Shell has pledged to stop buying oil from Russia as it apologised for its purchase of cheap Russian crude at the weekend.
The energy giant also said it would close all its service stations in the country and stop all current work there.
Shell came under huge criticism at the weekend after it purchased a cargo of Russian crude at a discounted price.
Its boss said on Tuesday, however, that it was wrong to buy Russian oil.
“We are acutely aware that our decision last week to purchase a cargo of Russian crude oil… was not the right one and we are sorry,” Mr van Beurden said.
The company said it will immediately stop purchasing Russian crude oil and will shut about 500 service stations there, as well as halting its aviation fuel and lubricant operations in the country.
The rest of the company’s exit from Russian oil and gas is expected to take some time.
The Ukrainian foreign minister had hit out at the firm on social media after it emerged Shell had bought crude.
I am told that Shell discretely bought some Russian oil yesterday. One question to @Shell: doesn’t Russian oil smell Ukrainian blood for you? I call on all conscious people around the globe to demand multinational companies to cut all business ties with Russia.
— Dmytro Kuleba (@DmytroKuleba) March 5, 2022
“Doesn’t Russian oil smell Ukrainian blood for you,” asked Dmytro Kuleba.
‘Complex challenge’
Exiting the Russia market is “a complex challenge,” admitted Mr van Beurden.
“Changing this part of the energy system will require concerted action by governments, energy suppliers and customers, and a transition to other energy supplies will take much longer.”
When Shell was forced to defend its purchase of Russian crude over the weekend, it insisted that it had “no alternative” in order to maintain timely supplies of fuel to Europe.
Russian oil currently makes up about 8% of Shell’s working supplies. One of the firm’s refineries, which produces diesel and petrol and other products, is also among the biggest in Europe.
Cargoes from other sources would not have arrived in time to avoid disruptions to market supply, it said.
It still remains unclear, however, how exactly Shell will replace the volume of energy produced by Russia.
“These societal challenges highlight the dilemma between putting pressure on the Russian government over its atrocities in Ukraine and ensuring stable, secure energy supplies across Europe,” said Mr van Beurden.
“But ultimately, it is for governments to decide on the incredibly difficult trade-offs that must be made during the war in Ukraine.”

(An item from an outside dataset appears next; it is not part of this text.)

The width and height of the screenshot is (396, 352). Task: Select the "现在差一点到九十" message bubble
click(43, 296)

He added that the firm would continue to work with governments on how to manage any potential impact on energy supplies.
And any profits it generates from remaining Russian oil will go to dedicated funds aimed at helping people affected by the war in Ukraine.
The move follows previous announcements by the company, which set out its plans to end all of its joint ventures with the Russian energy company Gazprom following the invasion.

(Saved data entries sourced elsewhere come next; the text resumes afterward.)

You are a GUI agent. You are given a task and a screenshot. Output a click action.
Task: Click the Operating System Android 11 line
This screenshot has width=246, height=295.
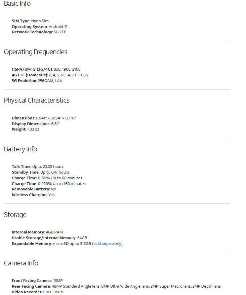(39, 27)
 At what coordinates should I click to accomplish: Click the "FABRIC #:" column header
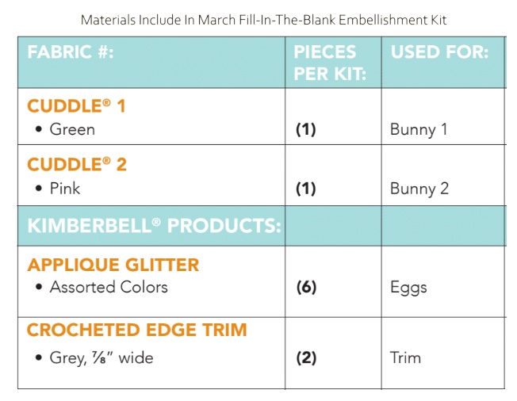point(70,53)
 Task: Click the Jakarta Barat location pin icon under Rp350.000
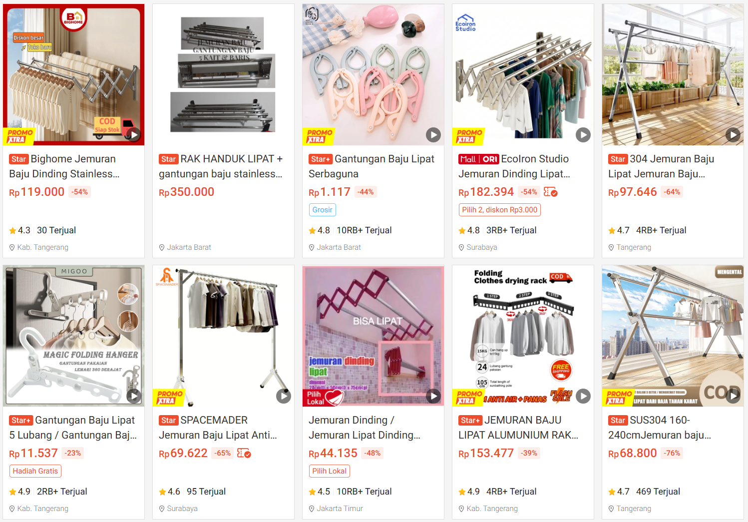pos(162,247)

That will involve the company selling its 27.5% stake in a major liquefied natural gas plant and a 50% stake in two oilfield projects in Siberia.
It will also end its involvement in the Nord Stream 2 pipeline between Russia and Germany. The 1,200km pipeline under the Baltic Sea had already been put on hold by German ministers.

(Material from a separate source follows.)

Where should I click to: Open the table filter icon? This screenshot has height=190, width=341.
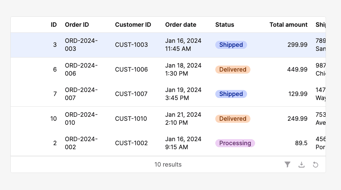pos(287,164)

Shell said that it expected the move would cost about $3bn (£2.2bn) and followed on from BP announcing it would offload its 19.75% stake in Russian state-owned oil firm Rosneft, which it has held since 2013. BP’s stake in Rosneft is valued at around $25bn.
Extracting a company like Shell from the Russian energy market is a complex business.
Unlike BP, which owns a 19.75% financial stake in Rosneft which it intends to walk away from, Shell has complex operations with thousands of employees on the ground. Extricating itself from long-term supply contracts will take months.
Buying a cargo of Russian crude at knock-down prices as other companies shunned Russian supplies drew outrage on social media and, according to Shell sources, dismay from its own employees in Ukraine.
The company insists it had to buy the cargo to avoid disruptions to operations at its huge refinery in Pernis, Rotterdam, and was not “trying to make a quick buck”.
But that explanation drew scepticism in some quarters and the chief executive apologised today, saying it had been the wrong thing to do. The company also said that phasing out Russian oil and gas would need to be done carefully to minimise the damage done to the rest of the world.
A reminder that the tougher the sanction, the greater the collateral damage on those imposing them.
Shell’s plans emerged as a warning from Russian President Vladimir Putin warned that it would close its main gas pipeline to Germany if the West goes ahead with a ban on Russian oil.
Deputy Prime Minister Alexander Novak said a “rejection of Russian oil would lead to catastrophic consequences for the global market”, causing prices to more than double to $300 a barrel.
The US has been exploring a potential ban with allies as a way of punishing Russia for its invasion of Ukraine, but Germany and the Netherlands rejected the plan on Monday.
The EU gets about 40% of its gas and 30% of its oil from Russia, and has no easy substitutes if supplies are disrupted, as Shell has pointed out.
While the UK would not be directly impacted by supply disruption, as it imports less than 5% of its gas from Russia, it would be affected by prices rising in the global markets as demand in Europe increases.